Se hoje o presídio está longe do ideal, pelo menos é um lugar controlado. No auge do descontrole, era difícil entender a lógica interna de funcionamento. Durante a noite, agentes do Estado não se permitiam entrar em boa parte da unidade e, mesmo ao longo do dia, muitos presos circulavam livremente, com direito a todo tipo de regalia, enquanto outros, com muita sorte, tinham direito a um banho de sol por semana.

A pressão externa e a articulação entre poderes possibilitaram, em 2006, a identificação e a transferência dos principais líderes, primeiro passo para que o Estado pudesse retomar controle sobre a unidade.

“Foram feitas outras ações no sentido da desarticulação, de separar os grupos, e os servidores se sentiram mais encorajados para ficar próximos dos presos, trabalhar dentro dos pavilhões. Foi o grande momento da retomada”, destaca Gabriel Tomasete, ex-secretário-adjunto da Secretaria de Justiça de Rondônia.

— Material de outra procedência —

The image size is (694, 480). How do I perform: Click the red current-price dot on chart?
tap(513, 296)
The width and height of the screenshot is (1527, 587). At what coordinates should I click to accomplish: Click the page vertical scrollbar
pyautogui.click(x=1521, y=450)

A bem da verdade, muitas coisas caminham a passos lentos. Só neste ano tiveram início os primeiros trabalhos de ressocialização. Por enquanto, há apenas uma biblioteca, um grupo de detentos que costura bolas esportivas e outro que pinta quadros. Todos os trabalhos são muito incipientes e envolvem uma pequena parte dos internos. A direção do presídio promete para breve oficinas de informática e de marcenaria.

Sérgio William Domingues Teixeira, juiz titular da Vara de Execuções e Contravenções Penais de Porto Velho, que acompanha o caso de Urso Branco com atenção, não vê outra saída para nenhuma unidade prisional. “A aposta na ressocialização é certa. É verdade que você pode apostar na ressocialização e o apenado voltar a cometer um crime. Mas, por outro lado, é certo que, se você tratar a pessoa como um animal, ela vai reagir como um animal”, afirma.

Atividades

Acerto de contas 

O braço do Judiciário é fundamental para recuperar Urso Branco. Se foi a ordem de um juiz o pretexto para juntar presos do seguro com os demais em 2002, foi uma ordem de Teixeira que, em 2008, proibiu que fossem realizadas novas entradas na unidade. À época, Urso Branco ainda tinha mais de mil internos.

O Judiciário é também o instrumento para resolver uma das pendências com a Corte Interamericana. O último mês marcou o início dos julgamentos dos envolvidos na chacina de 2002. Ao todo, foram condenados 11 dos 14 réus levados a júri popular. A decisão, ao longo de seis extensas sessões com duração de dois dias, foi por condenações que variam entre 405 e 486 anos.

Todos os julgados nessa primeira “bateria” são presos. Agora, faltam mais três detentos à época, que estão foragidos e tiveram de ser convocados por edital. A maior dificuldade será a responsabilização de três diretores do presídio, que recorreram ao Tribunal de Justiça de Rondônia para tentar evitar o júri.

Em outra frente, a presença do governo federal garante as melhorias necessárias ao sistema prisional de Rondônia. Não é à toa que o diretor do Depen preside a Comissão Especial que se reúne em Porto Velho. André Cunha conhece as deficiências do estado,  influencia no direcionamento de verbas e, com isso, espera que ao longo deste e do próximo ano o sistema local ganhe 1.500 novas vagas, ajudando a acabar de vez com a superlotação de Urso Branco.

Evidentemente, a construção de mais presídios não soluciona todos os problemas. O controle sobre a unidade não pode mais ser perdido. Medidas adotadas pela atual diretoria tentam inviabilizar a entrada de drogas e de armas no complexo. Os funcionários, sem exceção, precisam passar por revista todos os dias ao entrar. Wanderlei Pereira Braga, diretor da unidade desde o ano passado, afirma que quer estimular o diálogo entre agentes e detentos. “Uma ideia que a gente coloca para o agente penitenciário é que ele está ali para tentar ressocializar aquela pessoa, manter um diálogo com o preso”, afirma.

Espera-se agora o momento em que a Corte Interamericana poderá, com todo o prazer, dar “alta” ao Estado brasileiro nesse caso. Ainda restam muitas dúvidas, mas pelo menos algumas respostas foram dadas e há, no horizonte, caminho aberto para outras.